Sautéing should also be at a fairly high heat and generally with less oil (although stir-frying doesn't use a lot of oil either, usually). The heat is lower than what is implied by stir-fry. With sautéing you are still generally keeping things moving, but it doesn't need to be quite as frantic. You can let things stop a moment, and it can help to let them start to brown and caramelize.
To demonstrate, this recipe for sautéed baby bok choy cooks them for 7 minutes, this one for 9-11 minutes, this one is another outlier cooking it for 4 minutes. The fastest of these is twice as slow as most of the the stir-fry or about the same as the slowest stir-fry. The slowest of these sauté recipes is nearly 3-5 times as slow as the stir-fry with fairly similar ingredients, especially similar to the slowest of the stir-fry recipes.
But to be fair, in my comment on the other post I was, strictly speaking, abusing the term sautéing by conflating it with even more moderate temperatures (which are more properly simply called "pan frying").
A kadai is a good implement to use for stir-frying, but a kadai can also be used for cooking at a slightly lower temperature. Simply using a kadai does not 100% determine the end result will be either a stir-fry or a sauté or a gentle fry, or even deep-frying. It's a versatile vessel. :-)

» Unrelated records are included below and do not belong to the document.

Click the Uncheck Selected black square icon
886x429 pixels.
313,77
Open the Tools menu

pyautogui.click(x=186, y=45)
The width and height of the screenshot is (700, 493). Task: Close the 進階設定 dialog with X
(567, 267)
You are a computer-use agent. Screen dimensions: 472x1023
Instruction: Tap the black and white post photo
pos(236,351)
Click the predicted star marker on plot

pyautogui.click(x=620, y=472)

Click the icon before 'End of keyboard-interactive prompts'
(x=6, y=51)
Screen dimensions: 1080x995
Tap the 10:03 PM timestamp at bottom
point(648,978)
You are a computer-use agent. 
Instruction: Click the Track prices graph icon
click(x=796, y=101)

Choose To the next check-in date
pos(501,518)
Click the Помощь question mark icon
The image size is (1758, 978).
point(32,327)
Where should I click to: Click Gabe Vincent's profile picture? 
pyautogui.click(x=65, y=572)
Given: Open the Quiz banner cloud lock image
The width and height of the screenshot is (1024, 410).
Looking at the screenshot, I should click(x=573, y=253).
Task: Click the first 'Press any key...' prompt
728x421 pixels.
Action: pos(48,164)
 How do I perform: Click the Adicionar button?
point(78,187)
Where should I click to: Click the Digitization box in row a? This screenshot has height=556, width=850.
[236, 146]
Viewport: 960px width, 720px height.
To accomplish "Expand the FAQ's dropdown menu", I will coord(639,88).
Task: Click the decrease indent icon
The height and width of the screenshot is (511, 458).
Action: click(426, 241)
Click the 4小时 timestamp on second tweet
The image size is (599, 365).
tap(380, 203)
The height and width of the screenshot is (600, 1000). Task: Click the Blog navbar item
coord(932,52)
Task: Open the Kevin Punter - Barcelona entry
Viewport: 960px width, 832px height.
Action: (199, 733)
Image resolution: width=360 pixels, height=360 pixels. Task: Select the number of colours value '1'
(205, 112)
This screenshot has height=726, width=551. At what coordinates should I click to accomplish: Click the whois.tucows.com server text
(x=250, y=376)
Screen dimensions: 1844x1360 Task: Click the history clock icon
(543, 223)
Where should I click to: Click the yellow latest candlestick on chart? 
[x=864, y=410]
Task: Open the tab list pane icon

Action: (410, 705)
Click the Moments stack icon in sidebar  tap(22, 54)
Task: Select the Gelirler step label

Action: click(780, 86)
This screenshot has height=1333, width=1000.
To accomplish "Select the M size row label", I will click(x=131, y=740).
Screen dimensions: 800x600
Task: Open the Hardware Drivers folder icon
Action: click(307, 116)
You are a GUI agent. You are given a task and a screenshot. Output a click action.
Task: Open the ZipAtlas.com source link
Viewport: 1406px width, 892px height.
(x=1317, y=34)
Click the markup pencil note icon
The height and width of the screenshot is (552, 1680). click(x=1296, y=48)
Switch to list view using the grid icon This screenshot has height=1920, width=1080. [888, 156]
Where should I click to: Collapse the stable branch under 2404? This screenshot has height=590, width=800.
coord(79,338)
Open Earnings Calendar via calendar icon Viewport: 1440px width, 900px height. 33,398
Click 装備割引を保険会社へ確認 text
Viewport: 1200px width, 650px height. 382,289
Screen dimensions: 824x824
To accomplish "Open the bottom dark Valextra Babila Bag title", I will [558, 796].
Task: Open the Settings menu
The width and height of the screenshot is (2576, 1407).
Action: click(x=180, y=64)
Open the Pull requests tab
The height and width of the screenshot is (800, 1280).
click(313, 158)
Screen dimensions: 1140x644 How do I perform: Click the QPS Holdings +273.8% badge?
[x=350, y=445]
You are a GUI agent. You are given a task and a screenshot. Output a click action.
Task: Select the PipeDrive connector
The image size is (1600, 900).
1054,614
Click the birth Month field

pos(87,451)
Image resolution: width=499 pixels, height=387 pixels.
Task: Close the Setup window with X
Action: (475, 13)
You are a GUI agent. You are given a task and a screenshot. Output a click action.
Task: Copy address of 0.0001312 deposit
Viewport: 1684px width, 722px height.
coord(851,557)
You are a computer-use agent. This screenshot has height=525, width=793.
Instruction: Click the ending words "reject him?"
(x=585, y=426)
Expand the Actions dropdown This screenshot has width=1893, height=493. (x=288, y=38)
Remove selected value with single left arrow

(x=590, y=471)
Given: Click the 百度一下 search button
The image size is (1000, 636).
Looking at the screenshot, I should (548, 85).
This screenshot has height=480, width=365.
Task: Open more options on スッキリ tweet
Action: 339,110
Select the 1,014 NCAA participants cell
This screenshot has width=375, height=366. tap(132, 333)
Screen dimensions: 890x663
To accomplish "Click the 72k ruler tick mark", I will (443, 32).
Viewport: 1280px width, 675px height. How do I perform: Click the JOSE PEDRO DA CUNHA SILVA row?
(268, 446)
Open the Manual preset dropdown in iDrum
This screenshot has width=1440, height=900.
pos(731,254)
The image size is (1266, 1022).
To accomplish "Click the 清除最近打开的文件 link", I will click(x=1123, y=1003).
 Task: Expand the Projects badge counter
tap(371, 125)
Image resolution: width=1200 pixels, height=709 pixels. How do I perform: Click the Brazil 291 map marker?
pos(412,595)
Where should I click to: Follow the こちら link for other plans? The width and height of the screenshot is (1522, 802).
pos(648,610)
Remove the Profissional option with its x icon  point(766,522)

The (unsupported) assertion you quoted is a bit extreme. Stir frying and sauteing are roughly analogous - both involve cooking in a pan over a high heat with a small amount of oil by constantly moving the food. The only real difference is that stir frying usually involves a wok, and higher heat. Sauteing is usually done in a saute pan and the heat is usually less fierce. But they are basically two sides of the same coin.